Almond-Chive Salmon

Almond-Chive Salmon Recipe
Jeff Kauck
In this simple entrée, almonds supply vitamin E, while salmon delivers a good amount of niacin. Vary the herbs according to your preference; try dill, thyme, or basil.

Yield:

4 servings (serving size: 1 fillet and 1 lemon wedge)

Recipe from

Cooking Light

Nutritional Information

Calories 302
Caloriesfromfat 42 %
Fat 14 g
Satfat 2.8 g
Monofat 6.6 g
Polyfat 3.4 g
Protein 33.5 g
Carbohydrate 9.1 g
Fiber 1.2 g
Cholesterol 80 mg
Iron 1.4 mg
Sodium 454 mg
Calcium 56 mg

Ingredients

1/4 cup sliced almonds
2 tablespoons chopped fresh chives
1 tablespoon chopped fresh parsley
1/2 teaspoon grated lemon rind
2 (1-ounce) slices white bread, torn
1/2 teaspoon salt, divided
4 (6-ounce) salmon fillets (about 1 inch thick)
1/4 teaspoon freshly ground black pepper
Cooking spray
4 lemon wedges

Preparation

Preheat oven to 400°.

Combine first 5 ingredients in a food processor; add 1/4 teaspoon salt. Process until finely chopped.
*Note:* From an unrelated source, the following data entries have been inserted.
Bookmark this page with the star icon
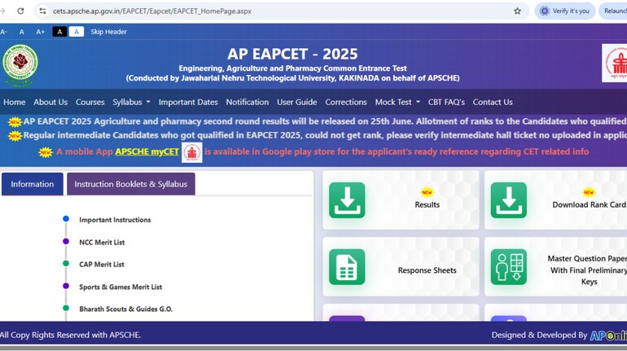Image resolution: width=627 pixels, height=351 pixels. tap(517, 11)
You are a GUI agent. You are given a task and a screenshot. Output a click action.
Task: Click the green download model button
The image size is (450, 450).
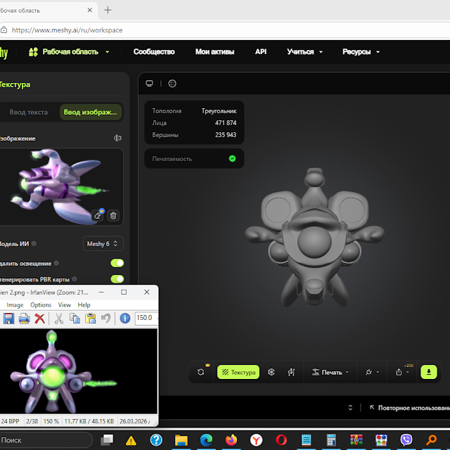click(428, 372)
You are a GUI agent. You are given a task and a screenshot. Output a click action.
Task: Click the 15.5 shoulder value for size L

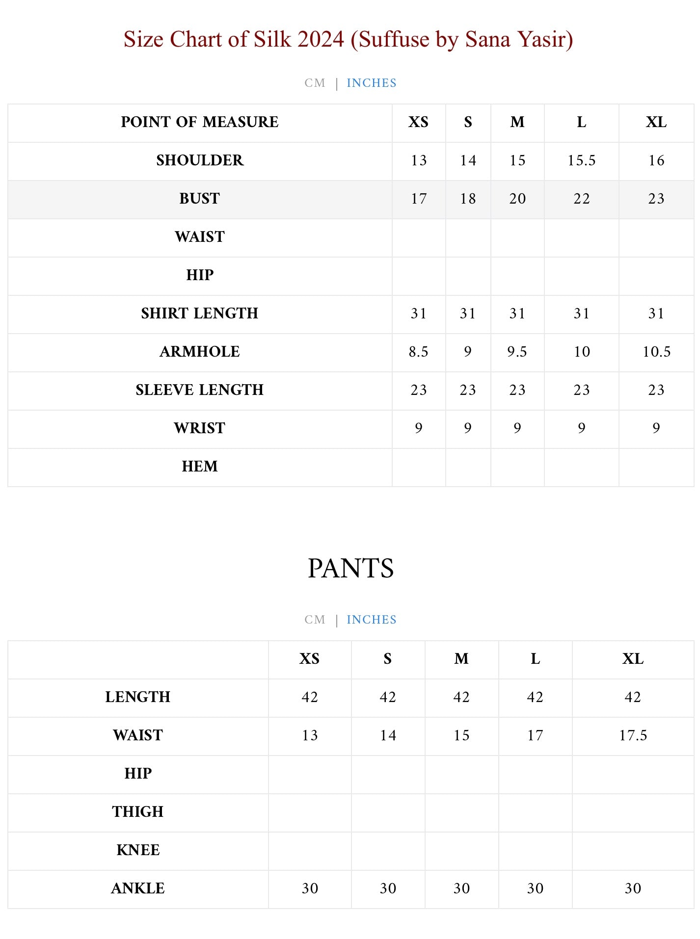click(x=582, y=160)
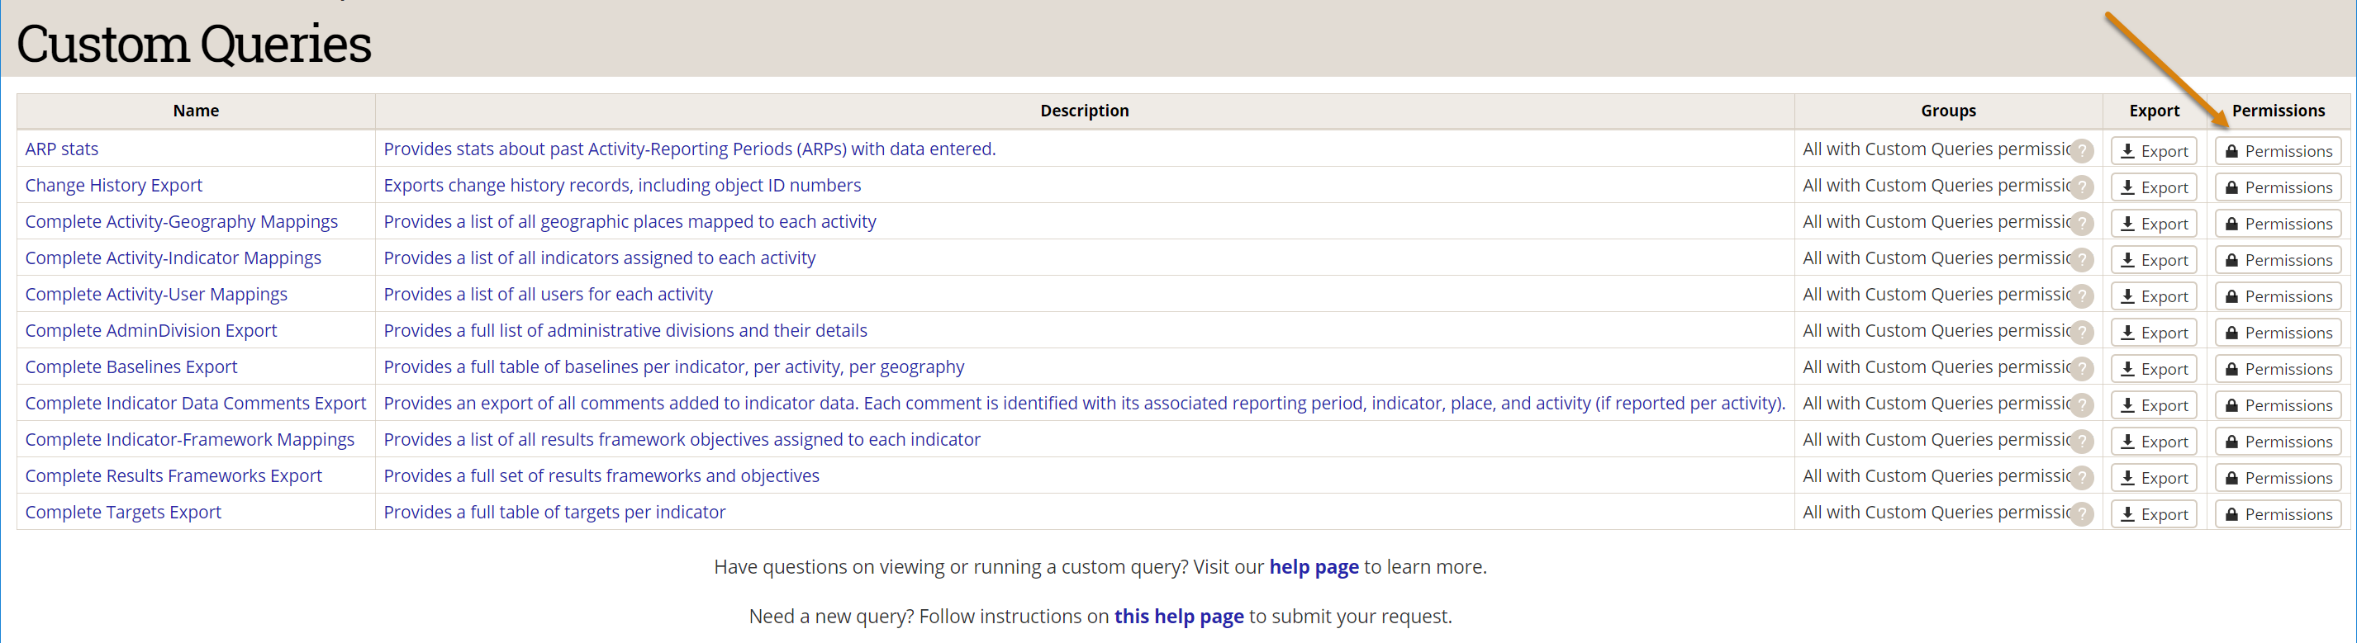Click help icon for Complete Activity-User Mappings groups
This screenshot has width=2357, height=643.
pyautogui.click(x=2082, y=296)
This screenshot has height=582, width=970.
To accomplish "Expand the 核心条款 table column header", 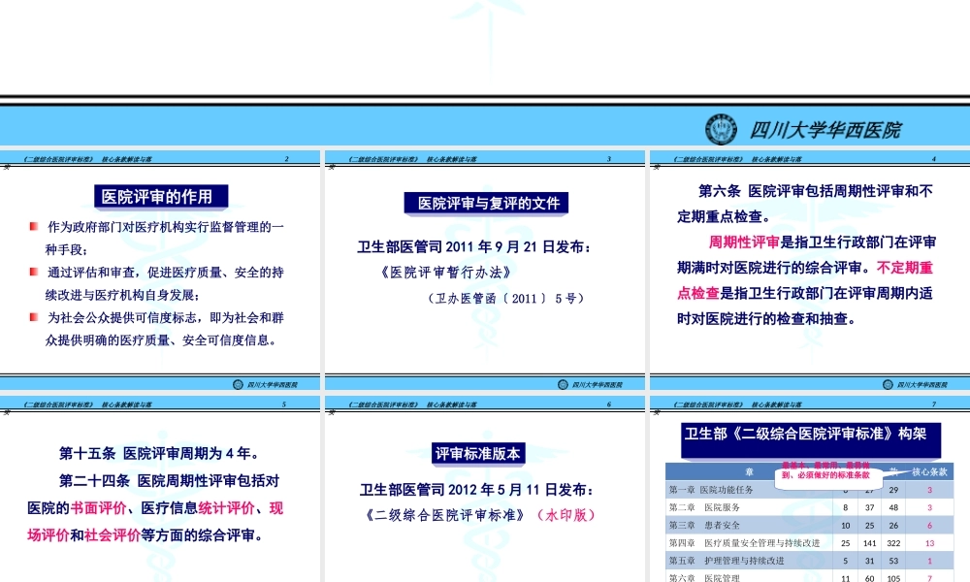I will (929, 472).
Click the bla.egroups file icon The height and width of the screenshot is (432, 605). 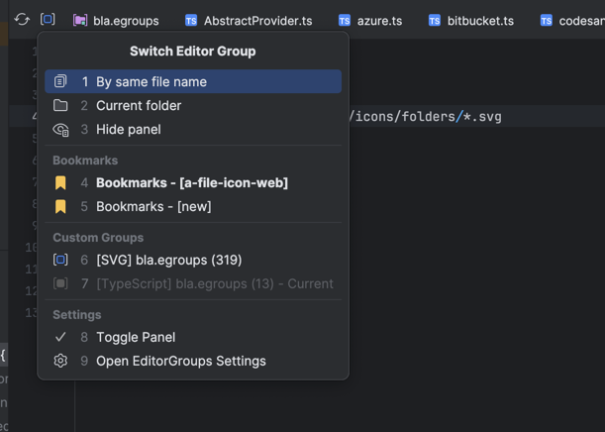(80, 21)
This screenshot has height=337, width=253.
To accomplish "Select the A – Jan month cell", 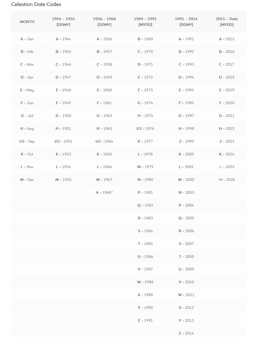I will [x=27, y=39].
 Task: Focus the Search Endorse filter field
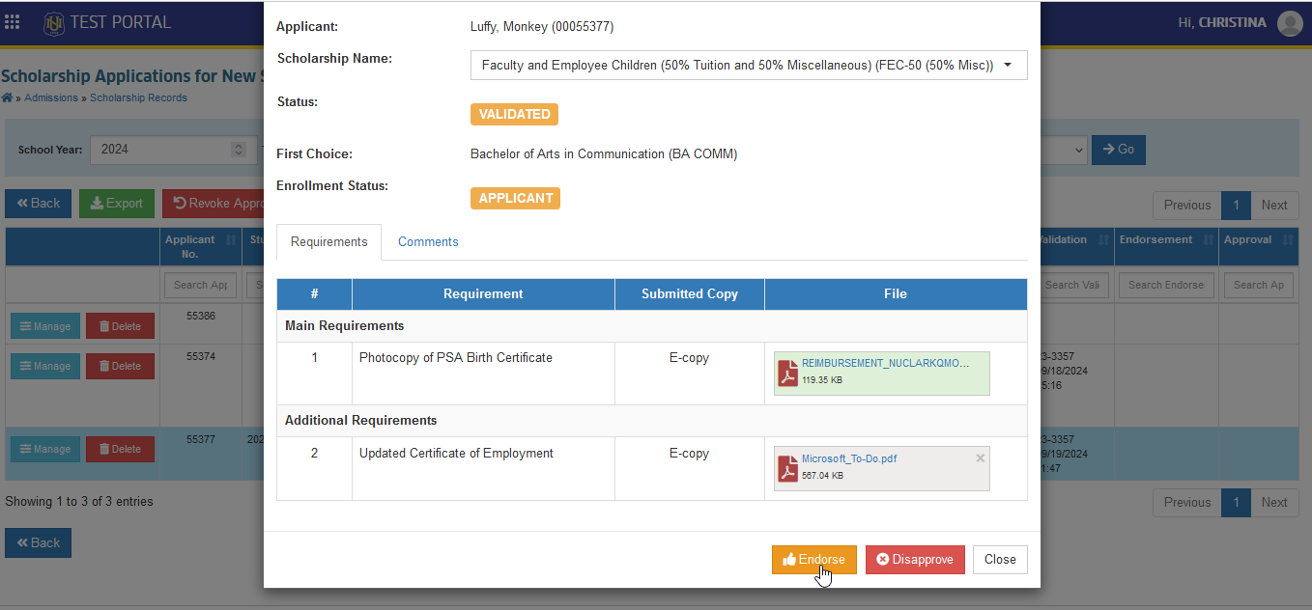[x=1166, y=285]
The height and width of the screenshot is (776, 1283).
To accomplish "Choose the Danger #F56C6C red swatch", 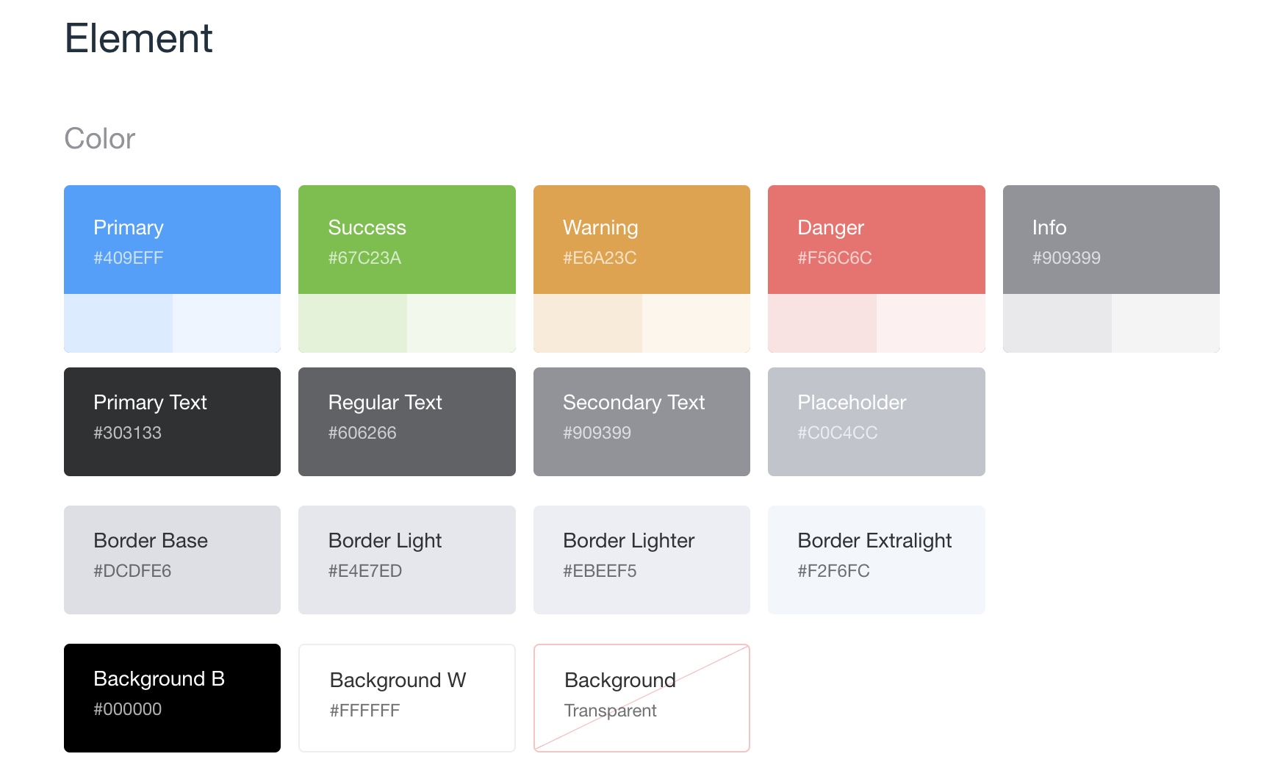I will 876,240.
Sprinkle salmon with the remaining 1/4 teaspoon salt and pepper. Top fillets evenly with breadcrumb mixture; press gently to adhere. Place fillets on a baking sheet coated with cooking spray.

Bake at 400° for 10 minutes or until fish flakes easily when tested with a fork or until desired degree of doneness. Serve with lemon wedges.